4—Pismo uczy: „Nie tylko chlebem żywi się człowiek”—odpowiedział Jezus.
5Następnie diabeł wziął Go na górę, skąd w mgnieniu oka pokazał Mu wszystkie królestwa świata 6i zaproponował:
—Dam Ci te wszystkie potężne królestwa świata z całym ich przepychem. Do mnie należą i mogę je dać, komu tylko zechcę. 7Jeśli oddasz mi pokłon, wszystko będzie Twoje.
8—Pismo uczy: „Pokłon i cześć oddawał będziesz Bogu, swojemu Panu, i tylko Jemu będziesz posłuszny”—odrzekł na to Jezus.
9W końcu diabeł przeniósł Go do Jerozolimy i postawił na szczycie świątyni.
—Jeśli rzeczywiście jesteś Synem Bożym, skocz w dół—kusił. 10—Przecież Pismo mówi:
„Bóg rozkaże swoim aniołom,
aby chroniły Cię.
11I będą Cię nosić na rękach,
abyś nie skaleczył nogi o kamień”.
12—To samo Pismo uczy: „Nie będziesz wystawiał Boga na próbę”—odpowiedział Jezus.
13Diabeł widząc, że nic nie wskóra, na jakiś czas pozostawił Jezusa w spokoju.
Jezus odrzucony w Nazarecie
14Jezus, pełen mocy Ducha Świętego, powrócił do Galilei. 15Dzięki swoim wystąpieniom w synagogach stał się wkrótce znany w całej okolicy i wszyscy ludzie chwalili Go.

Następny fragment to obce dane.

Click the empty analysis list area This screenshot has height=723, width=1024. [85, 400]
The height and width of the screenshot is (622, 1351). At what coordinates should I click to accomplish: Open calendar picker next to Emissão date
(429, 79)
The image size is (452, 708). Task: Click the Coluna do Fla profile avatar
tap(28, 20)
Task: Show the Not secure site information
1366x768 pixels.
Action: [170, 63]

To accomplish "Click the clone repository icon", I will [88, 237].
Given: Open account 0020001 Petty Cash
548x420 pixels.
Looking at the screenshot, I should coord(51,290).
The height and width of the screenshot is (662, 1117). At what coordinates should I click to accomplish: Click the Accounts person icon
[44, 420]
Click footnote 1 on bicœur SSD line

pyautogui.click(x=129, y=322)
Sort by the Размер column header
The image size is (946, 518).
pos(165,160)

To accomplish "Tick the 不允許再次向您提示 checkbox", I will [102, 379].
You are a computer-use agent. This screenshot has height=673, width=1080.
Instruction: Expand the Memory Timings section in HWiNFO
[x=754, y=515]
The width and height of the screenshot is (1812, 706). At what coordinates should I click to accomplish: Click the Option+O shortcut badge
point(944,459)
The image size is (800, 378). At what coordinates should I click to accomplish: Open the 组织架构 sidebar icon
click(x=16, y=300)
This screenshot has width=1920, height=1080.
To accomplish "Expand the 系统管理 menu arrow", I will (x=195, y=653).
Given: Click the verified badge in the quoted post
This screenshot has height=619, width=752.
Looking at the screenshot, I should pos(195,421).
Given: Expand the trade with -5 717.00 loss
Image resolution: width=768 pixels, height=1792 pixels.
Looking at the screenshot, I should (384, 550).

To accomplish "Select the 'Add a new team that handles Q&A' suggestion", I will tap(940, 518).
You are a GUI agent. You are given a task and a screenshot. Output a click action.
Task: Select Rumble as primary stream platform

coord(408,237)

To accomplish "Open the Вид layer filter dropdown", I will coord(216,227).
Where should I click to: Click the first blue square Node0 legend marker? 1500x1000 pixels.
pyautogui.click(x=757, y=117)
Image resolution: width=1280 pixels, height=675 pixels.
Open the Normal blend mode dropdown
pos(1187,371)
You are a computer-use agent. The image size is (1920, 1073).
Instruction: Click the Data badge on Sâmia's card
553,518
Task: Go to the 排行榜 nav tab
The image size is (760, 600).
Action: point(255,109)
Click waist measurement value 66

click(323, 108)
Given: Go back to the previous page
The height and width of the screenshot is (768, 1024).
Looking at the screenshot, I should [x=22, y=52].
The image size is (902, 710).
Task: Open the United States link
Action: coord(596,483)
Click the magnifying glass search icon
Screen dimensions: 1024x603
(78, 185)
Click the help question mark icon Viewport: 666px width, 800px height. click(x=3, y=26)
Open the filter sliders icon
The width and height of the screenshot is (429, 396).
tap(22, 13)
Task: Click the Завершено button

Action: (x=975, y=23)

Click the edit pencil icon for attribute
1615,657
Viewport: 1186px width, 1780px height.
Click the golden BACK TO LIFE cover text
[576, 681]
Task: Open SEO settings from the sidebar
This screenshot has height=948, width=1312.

16Gdy przybył do rodzinnego Nazaretu, jak zwykle w szabat udał się do synagogi. Podczas nabożeństwa wstał, aby przeczytać tekst z Pisma. 17Podano Mu księgę proroka Izajasza, a On otworzył ją i przeczytał następujący fragment:
18—„Duch Pana jest ze Mną.
On wybrał Mnie,
abym przekazał biednym dobrą nowinę.
Posłał Mnie, abym ogłosił,
że więźniowie odzyskają wolność,
niewidomi—wzrok,
a zniewoleni będą uwolnieni od tych,
którzy ich gnębią.
19Mam również obwieścić wszystkim,
że nadszedł czas szczególnej łaski od Pana”.
20Potem zamknął księgę, oddał ją słudze i usiadł. A wszyscy obecni w synagodze z napięciem wpatrywali się w Niego. 21Wtedy zaczął mówić:
—Dziś jesteście świadkami spełnienia się tych słów!
22Słuchający byli pełni uznania, ale dziwili się, że wypowiedział tak niezwykłe słowa.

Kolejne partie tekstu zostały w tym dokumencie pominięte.